1.) Cut or tear strips of painter’s tape and adhere these to the ceiling where the ceiling and the wall meet. Continue until there is a border of tape around the entire room.
2.) Unroll several inches of the pre-taped masking film and adhere it to the border of painter’s tape. Continue until you’ve taped around the room. (Yes, you can stick pre-taped masking film directly to a ceiling, but we found it easier to tape it to a tape border. It’s a little more forgiving this way since walls and ceilings are never 100% flush and straight.)
3.) Begin unfolding the masking film and secure the ends with small pieces of painter’s tape. You want to be sure to mask a ceiling by at least several inches to protect from overspray from a paint sprayer. The masking film we used unfolded to 48”, which provided more than enough protection from overspray.

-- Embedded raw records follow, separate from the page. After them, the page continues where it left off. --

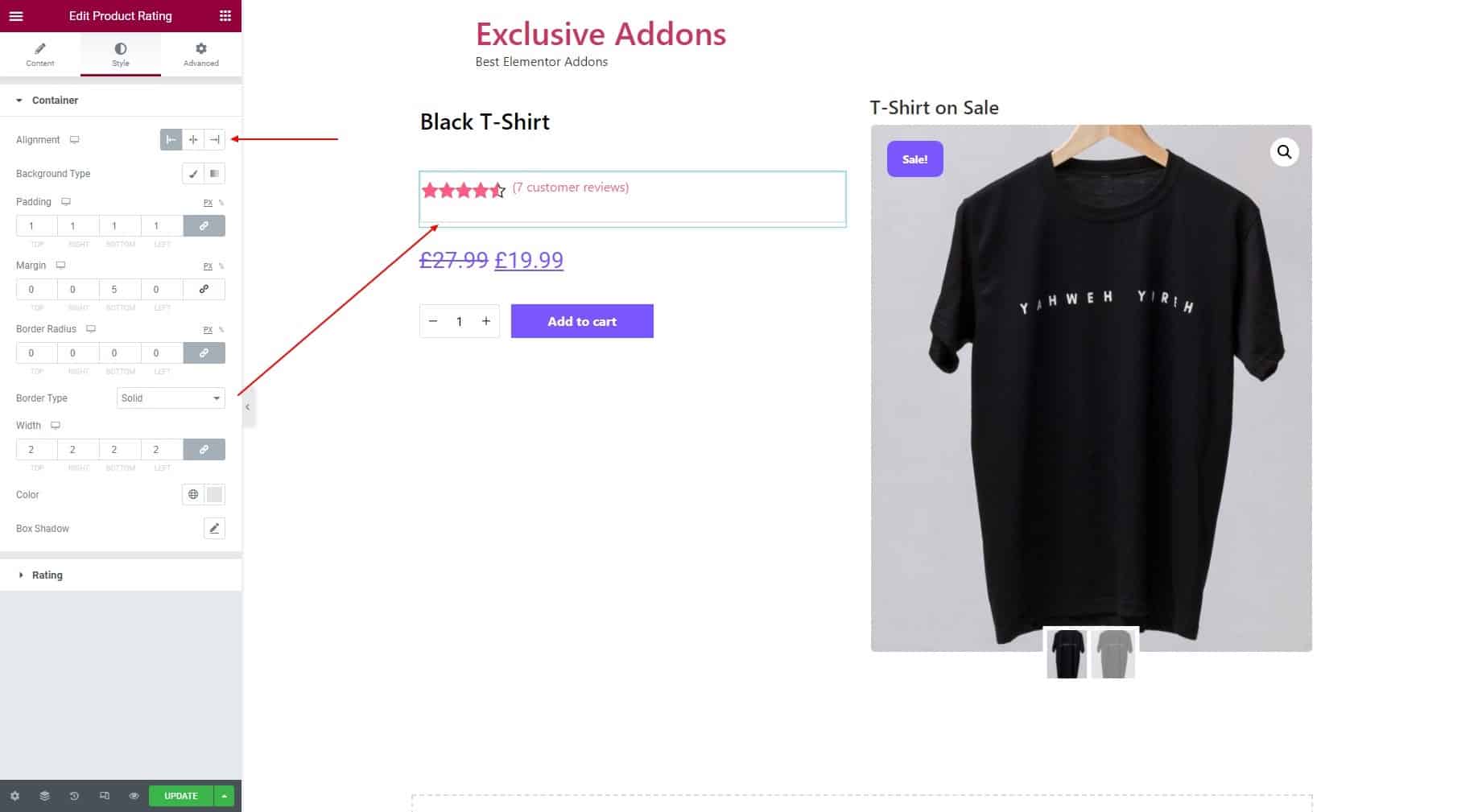Toggle the Margin linked values button
Screen dimensions: 1482x812
(204, 290)
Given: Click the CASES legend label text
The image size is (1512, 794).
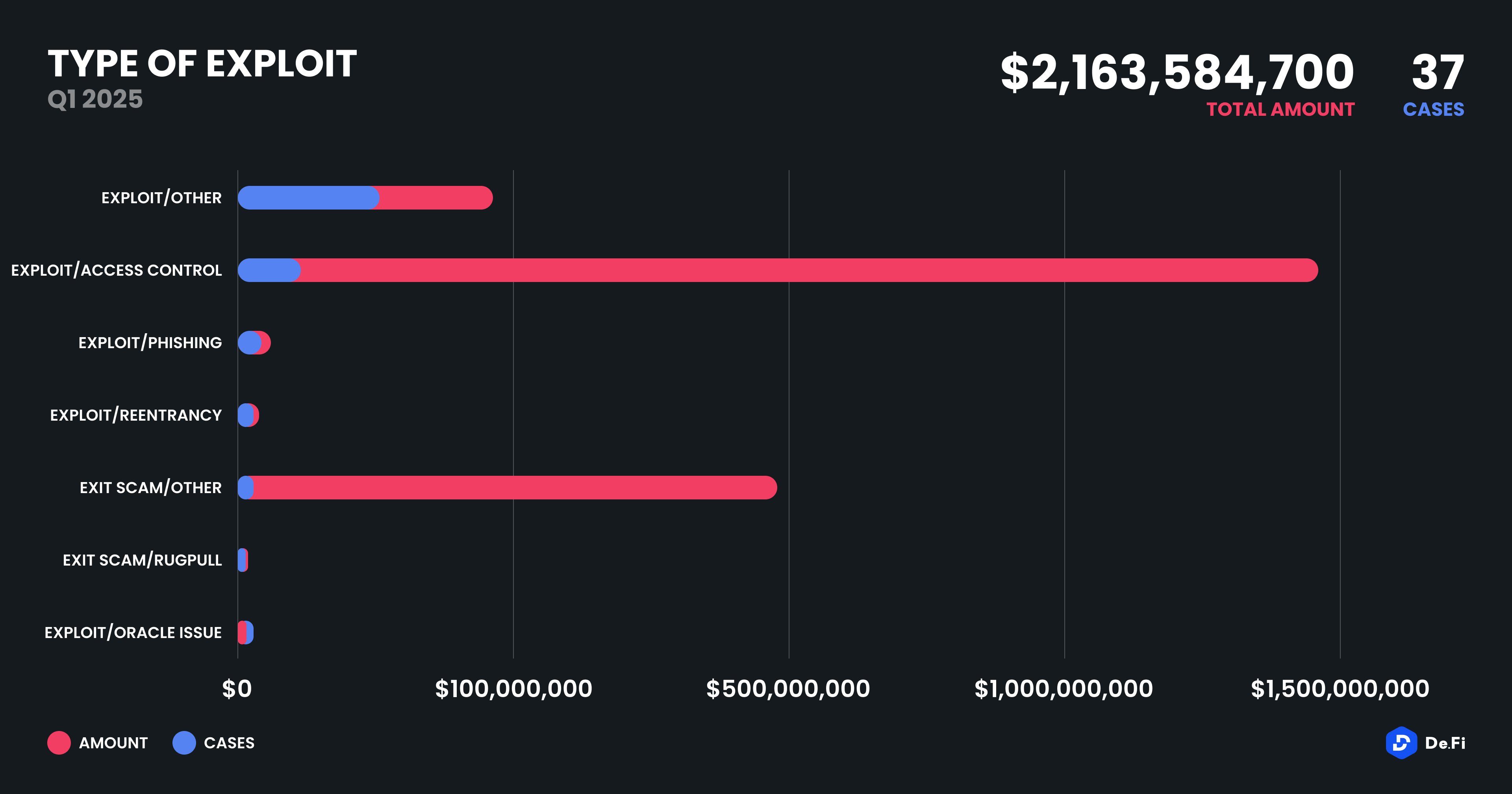Looking at the screenshot, I should pos(229,743).
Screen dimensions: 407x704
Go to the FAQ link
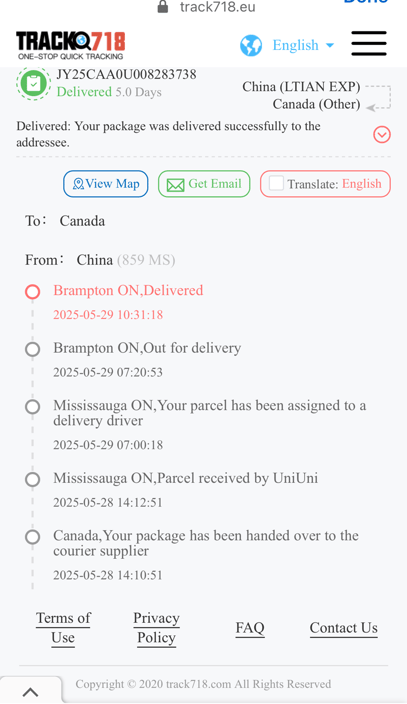[x=250, y=628]
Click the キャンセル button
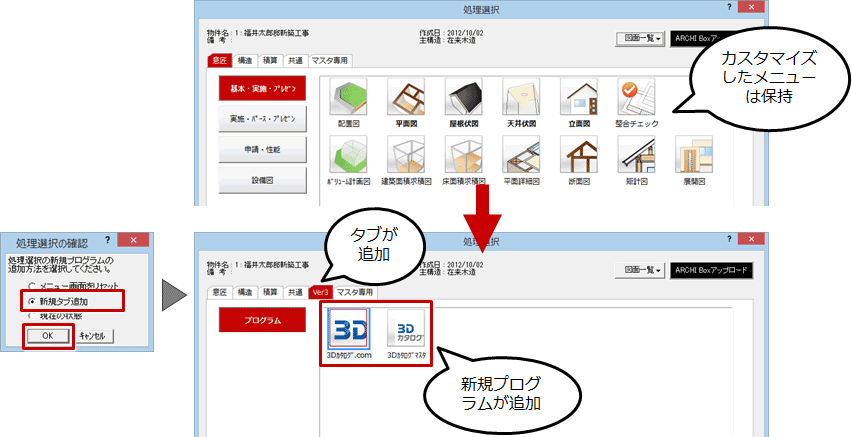The image size is (852, 437). click(97, 336)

4.) When you start painting with a paint sprayer, you can spray right up to the line of tape and masking film.
5.) Allow painted walls to dry for about an hour before you remove the masking film and painter’s tape. If you do it too soon, you risk smudging the paint; if you wait too long, paint could peel off with the tape. To ensure a clean removal, you can score the edge of the tape with a razor blade.
And that’s how easy it is to mask a ceiling and prep a room for painting with a paint sprayer!